So, The Crown. Like Witchery, or Nifelheim, (and, to be fair, all-time genius Bathory), this is verse-chorus-verse-chorus extreme metal. There are plenty of rockin', consonant guitar solos and trills, big emotional moments (like I enjoy so much in Metallica), single-note melodies that are easy to follow, etc.

But the bottom of this bag of tricks is reached quite quickly. The guitar solos are ONLY "rockin'"--they aren't interesting or beautiful, or relevant to the song. The catchy choruses, when all is said and done, are not as catchy as Venom or Kreator or even Morbid Angel. The supposed death-metal underpinning of everything, in the end, is warmed-over thrash metal riffs.

How to tell THIS kind of unsatisfying obviousness from genuine catchiness? I want to say something like, "Try to have your first listen through the (imagined) ears of a twentieth listen." For example, a lot of times, I have put on an album and someone in the room has exclaimed, "WAAAH this music is insane!!" But, honestly, what serious person pulls out a beloved record from their collection and throws it on the turntable simply to be baffled by it? And yet this is always a risk when a death metal fan approaches an album.

Not, however, a risk that The Crown run. The name of their game is not technical brutality but big choruses and rock flair. The idea, I think, is that they are going to be a "guilty pleasure" for serious metallers, pure ear candy... But while I may feel guilty (about not writing my dissertation instead of this review), I am not melting in pleasure.

There's nothing to say to someone who WANTS to like something, who has a Crown-shaped hole in their musical desires (and will soon have a Crown-shaped hole in their wallet!!). But all of our record collections are littered with these records. The record that was "exactly what I'm looking for" that day. Now, on any given occasion, my skepticism could be wrong: what sounds to me like "obviousness" could be a rich and rewarding, catchy album with little parts that will be enjoyed for a lifetime. But the evidence is all on the side of resisting a band's presentation of itself, of resisting hype, of waiting out the internet chat, of doubting the validity of comparisons (I like Deicide, but I do not like bands that tell me they "sound like Deicide").

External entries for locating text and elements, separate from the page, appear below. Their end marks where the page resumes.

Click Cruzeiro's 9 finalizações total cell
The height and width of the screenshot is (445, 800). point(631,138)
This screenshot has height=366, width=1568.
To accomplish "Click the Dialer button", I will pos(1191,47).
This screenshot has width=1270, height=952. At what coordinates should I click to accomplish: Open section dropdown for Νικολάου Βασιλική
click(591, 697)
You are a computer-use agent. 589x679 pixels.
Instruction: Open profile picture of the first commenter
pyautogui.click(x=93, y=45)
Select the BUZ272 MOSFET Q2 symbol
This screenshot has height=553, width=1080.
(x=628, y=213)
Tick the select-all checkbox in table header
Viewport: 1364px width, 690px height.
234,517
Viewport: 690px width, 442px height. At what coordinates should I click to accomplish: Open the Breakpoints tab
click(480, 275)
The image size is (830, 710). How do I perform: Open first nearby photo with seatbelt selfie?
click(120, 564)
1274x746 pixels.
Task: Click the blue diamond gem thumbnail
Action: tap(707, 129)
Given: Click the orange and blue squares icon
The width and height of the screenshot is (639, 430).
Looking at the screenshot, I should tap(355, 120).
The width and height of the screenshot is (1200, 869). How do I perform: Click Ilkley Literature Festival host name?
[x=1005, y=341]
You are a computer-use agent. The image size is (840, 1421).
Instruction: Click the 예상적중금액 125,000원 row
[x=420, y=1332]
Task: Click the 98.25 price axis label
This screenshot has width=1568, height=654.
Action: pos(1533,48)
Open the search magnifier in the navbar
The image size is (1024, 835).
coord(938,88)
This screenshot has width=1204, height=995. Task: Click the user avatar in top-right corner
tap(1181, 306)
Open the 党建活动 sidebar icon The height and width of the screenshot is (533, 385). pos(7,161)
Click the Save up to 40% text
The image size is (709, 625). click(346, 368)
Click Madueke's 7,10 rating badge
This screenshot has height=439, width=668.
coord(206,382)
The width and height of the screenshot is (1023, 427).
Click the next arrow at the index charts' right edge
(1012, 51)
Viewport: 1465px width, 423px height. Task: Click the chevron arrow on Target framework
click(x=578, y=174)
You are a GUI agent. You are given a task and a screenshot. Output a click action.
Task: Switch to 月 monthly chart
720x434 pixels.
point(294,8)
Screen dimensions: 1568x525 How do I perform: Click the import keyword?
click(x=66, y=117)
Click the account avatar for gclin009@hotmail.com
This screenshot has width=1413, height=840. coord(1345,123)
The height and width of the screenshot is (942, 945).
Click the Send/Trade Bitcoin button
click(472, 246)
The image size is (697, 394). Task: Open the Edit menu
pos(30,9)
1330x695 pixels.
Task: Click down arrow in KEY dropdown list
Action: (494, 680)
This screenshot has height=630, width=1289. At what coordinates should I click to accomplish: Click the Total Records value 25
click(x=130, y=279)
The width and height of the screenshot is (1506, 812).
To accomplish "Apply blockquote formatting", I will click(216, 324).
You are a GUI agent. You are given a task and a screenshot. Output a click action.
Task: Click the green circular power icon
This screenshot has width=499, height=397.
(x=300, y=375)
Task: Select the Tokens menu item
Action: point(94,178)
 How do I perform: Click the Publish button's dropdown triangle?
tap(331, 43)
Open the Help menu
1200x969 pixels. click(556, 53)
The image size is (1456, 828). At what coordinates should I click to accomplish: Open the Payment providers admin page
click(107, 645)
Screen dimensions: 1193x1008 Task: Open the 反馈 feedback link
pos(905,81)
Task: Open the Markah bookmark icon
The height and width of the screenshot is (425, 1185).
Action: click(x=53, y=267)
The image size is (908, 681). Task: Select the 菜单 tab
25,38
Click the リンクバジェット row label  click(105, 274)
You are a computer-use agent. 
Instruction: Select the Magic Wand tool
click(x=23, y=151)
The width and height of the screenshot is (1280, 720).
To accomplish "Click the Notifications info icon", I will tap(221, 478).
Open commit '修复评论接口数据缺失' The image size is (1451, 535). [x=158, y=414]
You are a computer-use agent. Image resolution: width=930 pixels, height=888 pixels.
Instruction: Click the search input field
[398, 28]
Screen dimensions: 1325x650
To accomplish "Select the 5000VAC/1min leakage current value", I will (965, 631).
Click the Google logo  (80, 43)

I can easily imagine the listener who indignantly responds, "The Crown ARE catchy. They DO rock. Who are you to speak with the Voice of Eternity?" And these things aren't subject to some quantitative proof. My only response can be: my life is littered with these albums. I try to pick up on what lasts in music, what holds my interest for years of listening. The world exists to tell us that The Crown rock, and that Deicide are cheesy. But this doxa is worth precisely nothing.

Conclusion: what "jumps out at me" here is the feeling of "jumping out at me." I'm not a phenomenologist, but this seems to me a conceptual analogue (no pun intended) to the loudness war in CD-mastering.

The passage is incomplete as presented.